Work to create Scotland’s first artificial surf park in an old quarry will soon get under way after the project officially received planning permission.
Wavegarden Scotland will transform the disused Craigpark Quarry near Ratho in Edinburgh into a “world-class” visitor attraction which will help develop surfing talent.
The project will involve the installation of underwater technology that can create 1000 waves per hour, from slow moving white water for beginners through to powerful barrels up to two metres high for experts.
Work will begin on site over the coming months and the facility is expected to be open to the public in late spring 2021.
Wavegarden Scotland said it expects to create up to 130 jobs and generate up to £11m for the local economy every year.
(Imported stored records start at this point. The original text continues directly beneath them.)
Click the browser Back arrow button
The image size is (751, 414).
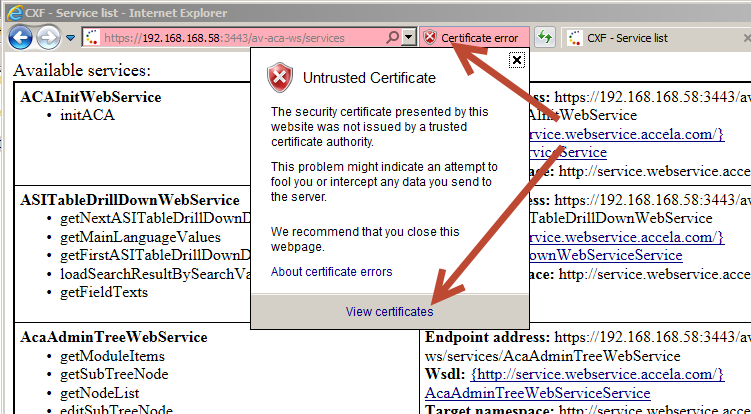coord(20,38)
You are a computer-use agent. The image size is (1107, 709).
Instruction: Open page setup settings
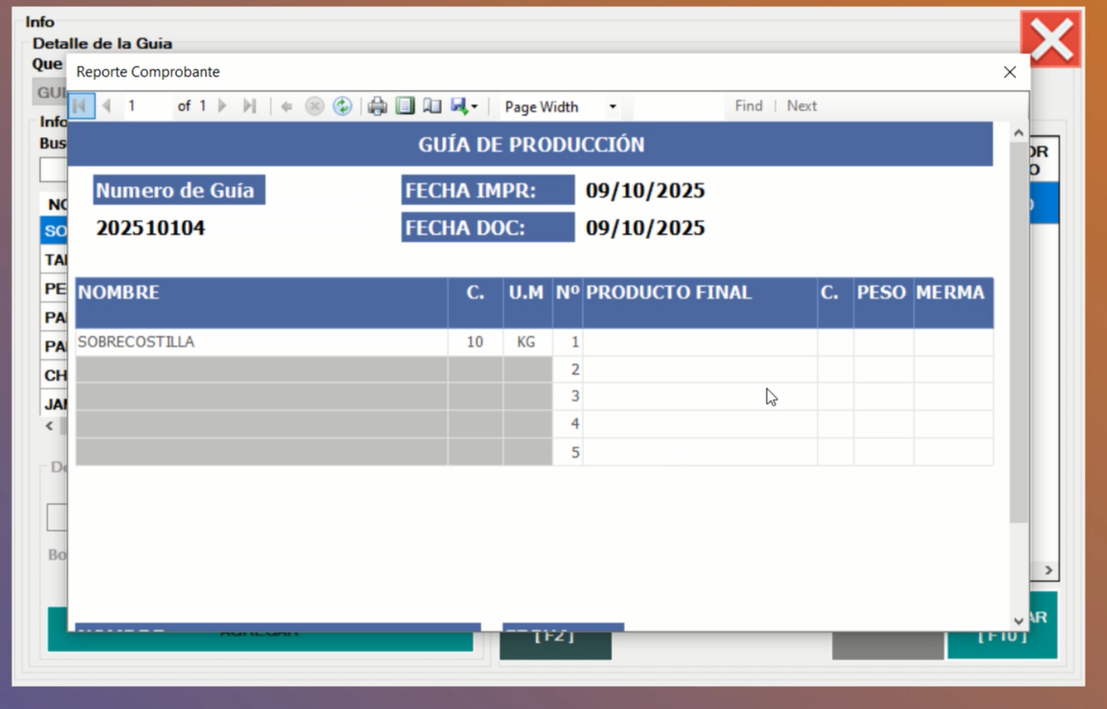pyautogui.click(x=432, y=106)
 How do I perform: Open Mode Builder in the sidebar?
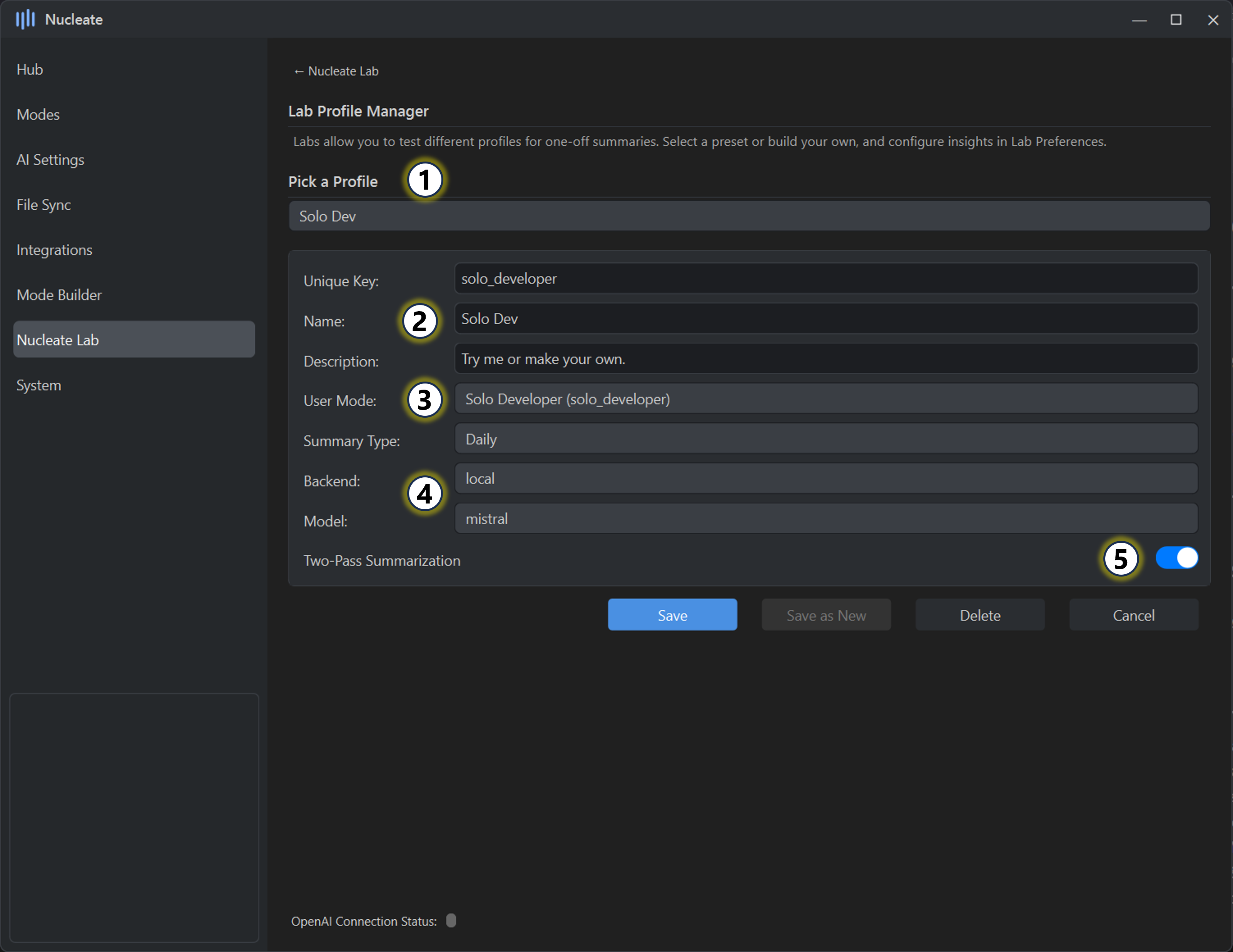(59, 295)
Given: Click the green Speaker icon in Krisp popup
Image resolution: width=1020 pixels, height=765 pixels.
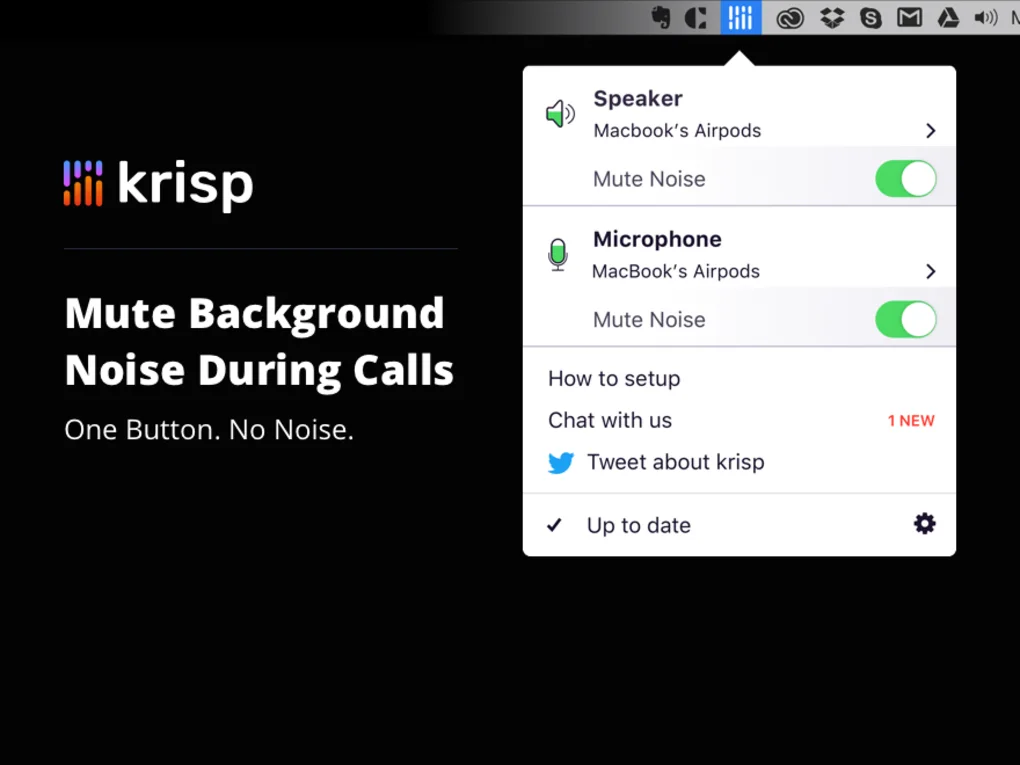Looking at the screenshot, I should (560, 113).
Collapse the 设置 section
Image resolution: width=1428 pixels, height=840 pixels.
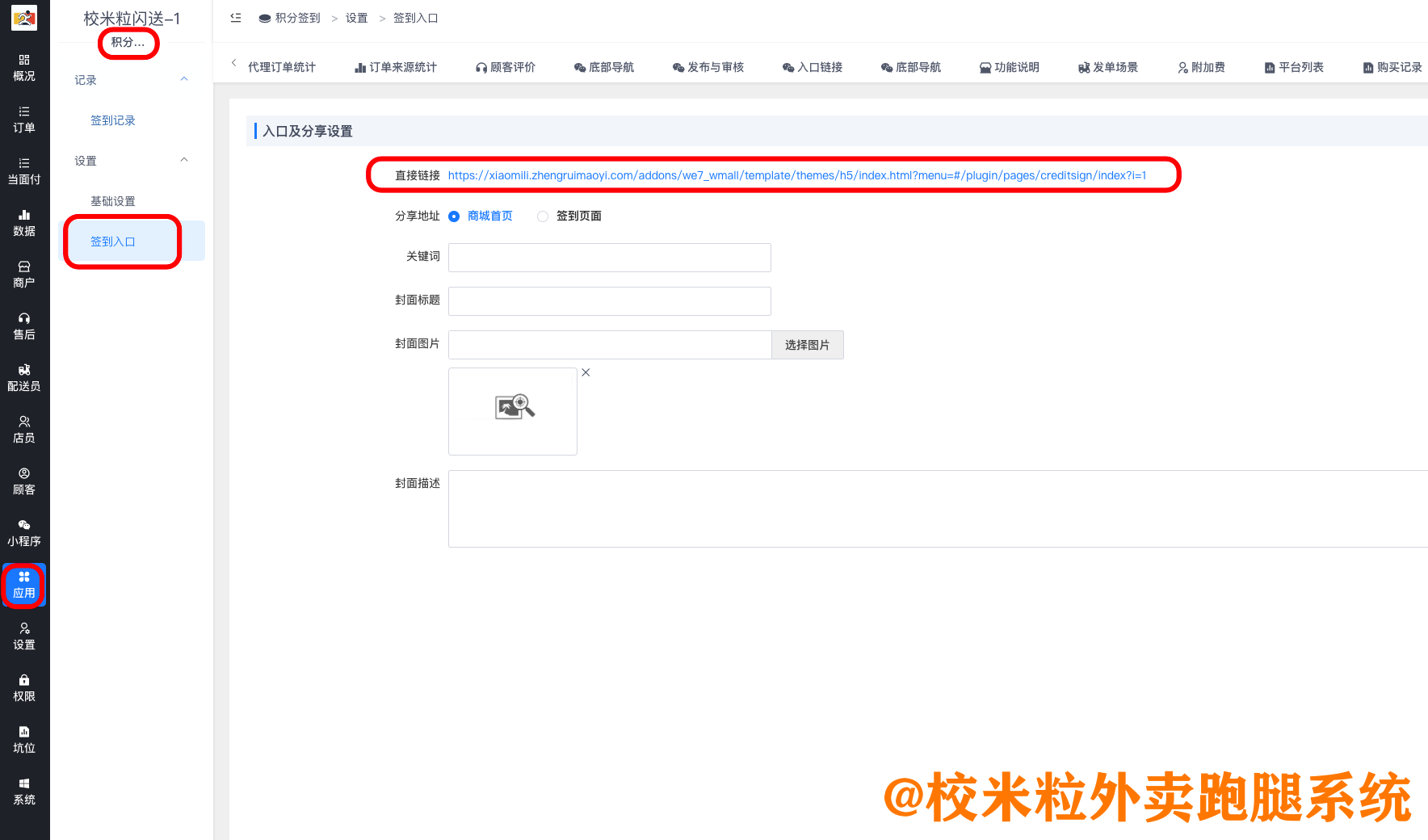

Andy Hadden, the co-founder of developers Tartan Leisure Ltd, said: “We are delighted that Wavegarden Scotland has been approved and we can now start work on site to create this wonderful addition to Scotland’s sporting and leisure scene.
“We know that this facility will deliver many benefits for the local community and for Scotland.
“It will be a fantastic destination for locals and tourists alike, and Wavegarden Scotland will offer an amazing opportunity to nurture surfing and sporting talent in this country.
“We already have some the world’s best waves in Scotland and the scene is growing, with some great young talent coming through the ranks.
“Wavegarden Scotland will play a key role in encouraging and developing future Scottish surfers and putting this fantastic sport in the spotlight.”
Wavegarden Scotland has also committed to deliver a footbridge over the Union Canal to improve links with its neighbour, the Edinburgh International Climbing Arena.
Christine Jardine, MP for Edinburgh West, said: “As the local MP for Ratho, I am delighted the village will host Scotland’s first surfing park.
“This will be a great attraction (in the) west of the city, creating up to 130 new jobs and providing a fantastic facility for locals and tourists alike.”